I'd like the data beneath this line reproduced exactly, without any of its images.

--- Material provided Enclosed Below ---

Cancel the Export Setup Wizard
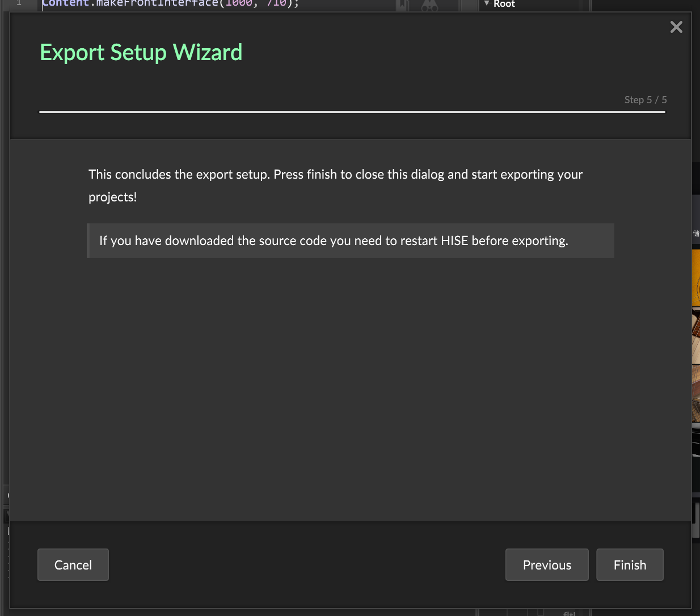The image size is (700, 616). click(73, 565)
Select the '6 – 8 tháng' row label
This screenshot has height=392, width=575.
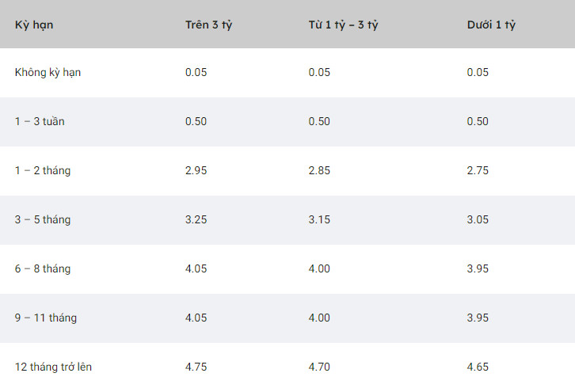(x=43, y=268)
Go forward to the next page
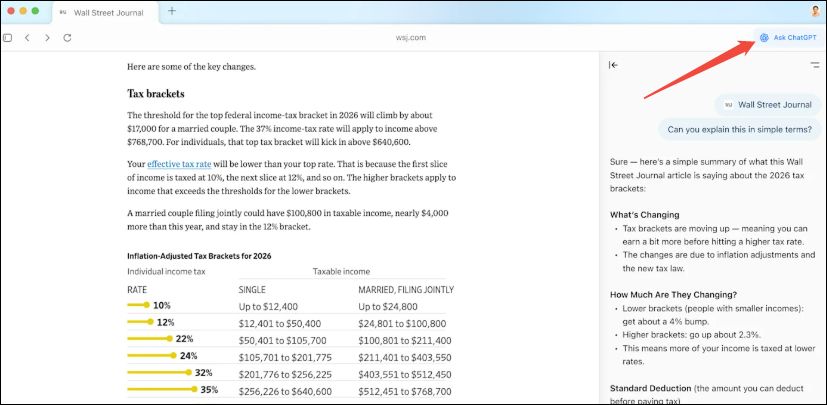This screenshot has width=827, height=405. (47, 37)
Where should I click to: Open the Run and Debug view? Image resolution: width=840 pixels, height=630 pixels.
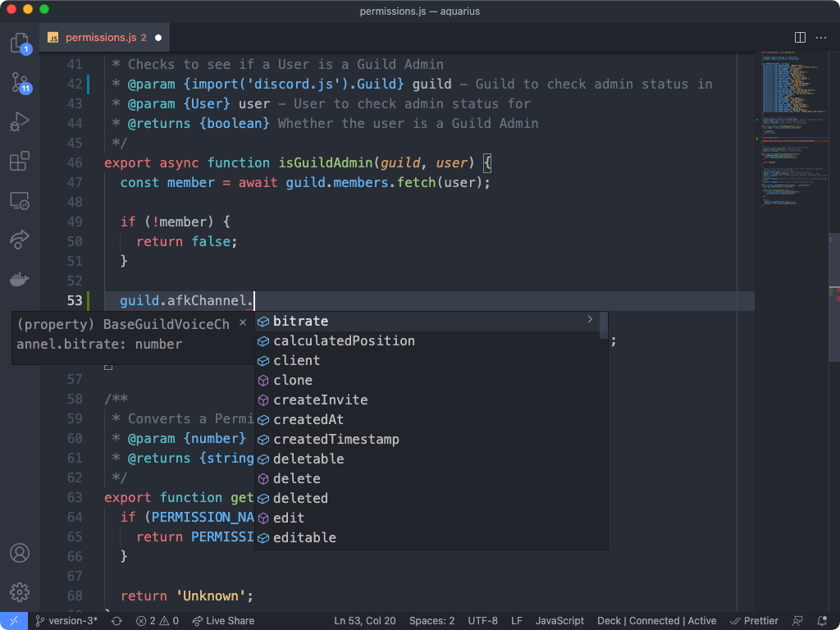[19, 121]
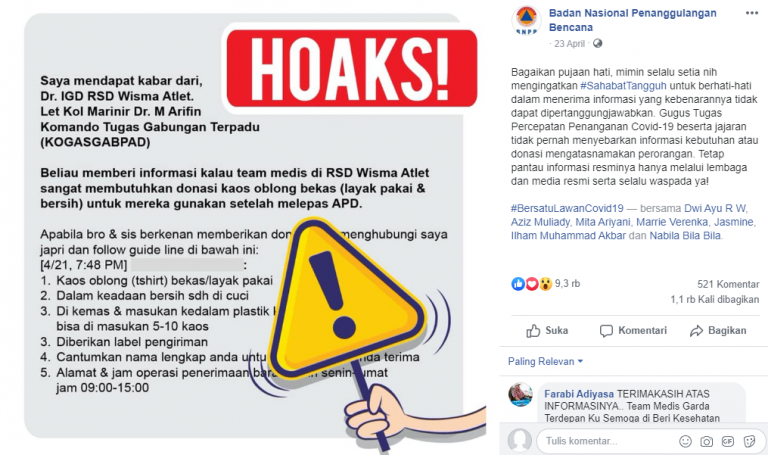Insert a GIF into the comment
This screenshot has height=455, width=768.
(x=728, y=441)
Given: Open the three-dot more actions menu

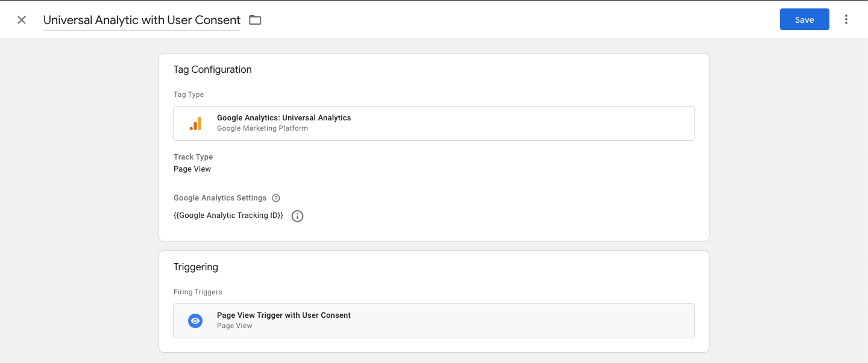Looking at the screenshot, I should click(846, 19).
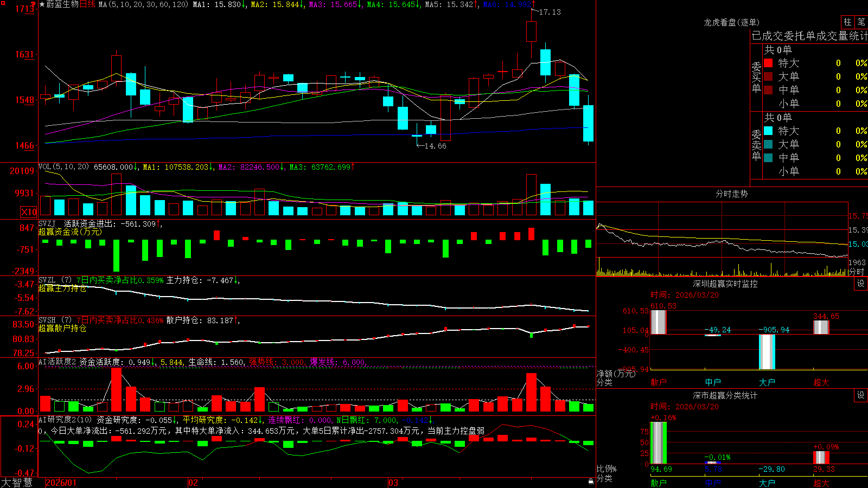
Task: Click the red question mark icon at top
Action: click(34, 4)
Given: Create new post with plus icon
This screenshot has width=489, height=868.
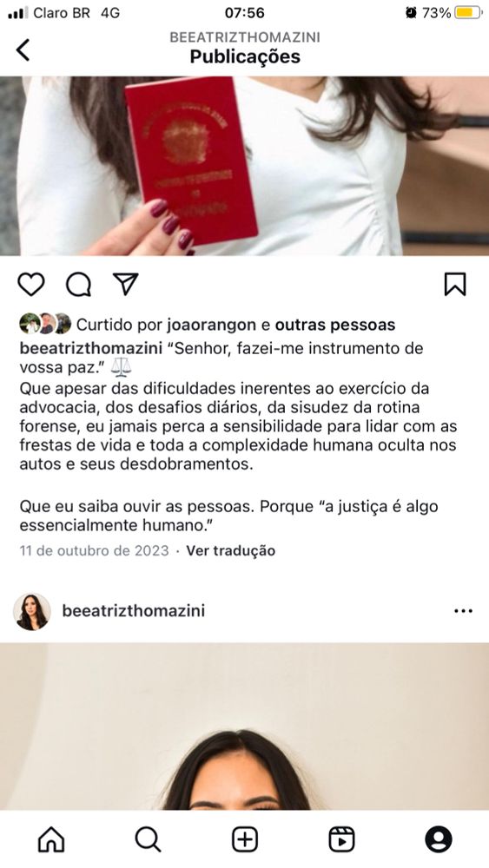Looking at the screenshot, I should 245,839.
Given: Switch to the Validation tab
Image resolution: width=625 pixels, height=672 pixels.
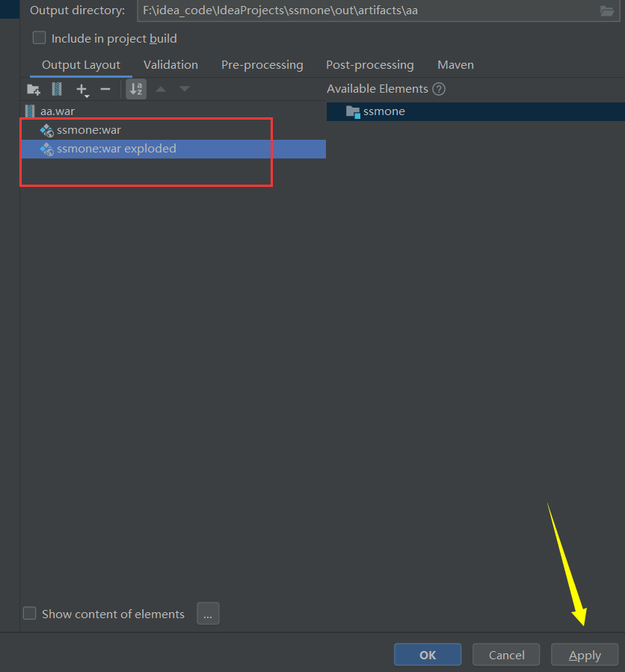Looking at the screenshot, I should coord(170,64).
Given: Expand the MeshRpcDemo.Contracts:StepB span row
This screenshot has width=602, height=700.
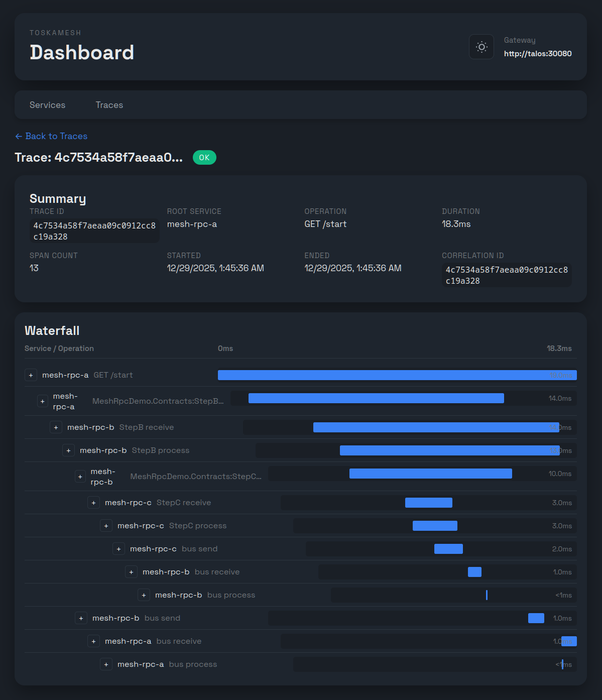Looking at the screenshot, I should [x=43, y=401].
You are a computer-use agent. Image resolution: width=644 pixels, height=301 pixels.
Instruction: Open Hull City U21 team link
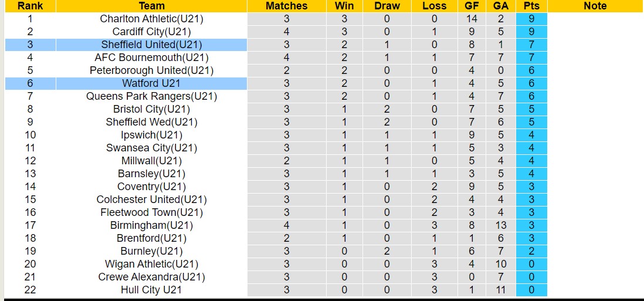(151, 290)
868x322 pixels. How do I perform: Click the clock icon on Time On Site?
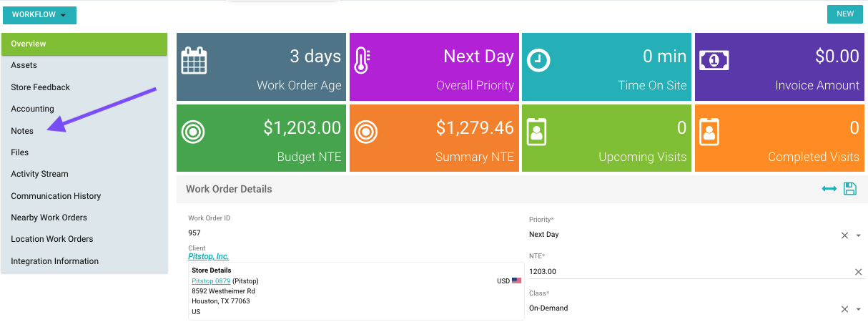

--- End of Enclosed Material provided ---

Result of the task:
Cancel the Export Setup Wizard
The image size is (700, 616). click(73, 565)
Select the '6 – 8 tháng' row label
This screenshot has height=392, width=575.
(x=43, y=268)
Go forward to the next page
This screenshot has width=827, height=405. (47, 37)
Where should I click to: Open the Run and Debug view? Image resolution: width=840 pixels, height=630 pixels.
[19, 121]
Insert a GIF into the comment
This screenshot has height=455, width=768.
(x=728, y=441)
Given: Open the three-dot more actions menu

Looking at the screenshot, I should click(846, 19).
Task: Click the red question mark icon at top
Action: click(34, 4)
Given: Create new post with plus icon
This screenshot has width=489, height=868.
Looking at the screenshot, I should 245,839.
Given: Switch to the Validation tab
Image resolution: width=625 pixels, height=672 pixels.
Looking at the screenshot, I should coord(170,64).
Given: Expand the MeshRpcDemo.Contracts:StepB span row
This screenshot has width=602, height=700.
Looking at the screenshot, I should [x=43, y=401].
You are a computer-use agent. Image resolution: width=644 pixels, height=301 pixels.
Instruction: Open Hull City U21 team link
(151, 290)
868x322 pixels. How do I perform: Click the clock icon on Time On Site?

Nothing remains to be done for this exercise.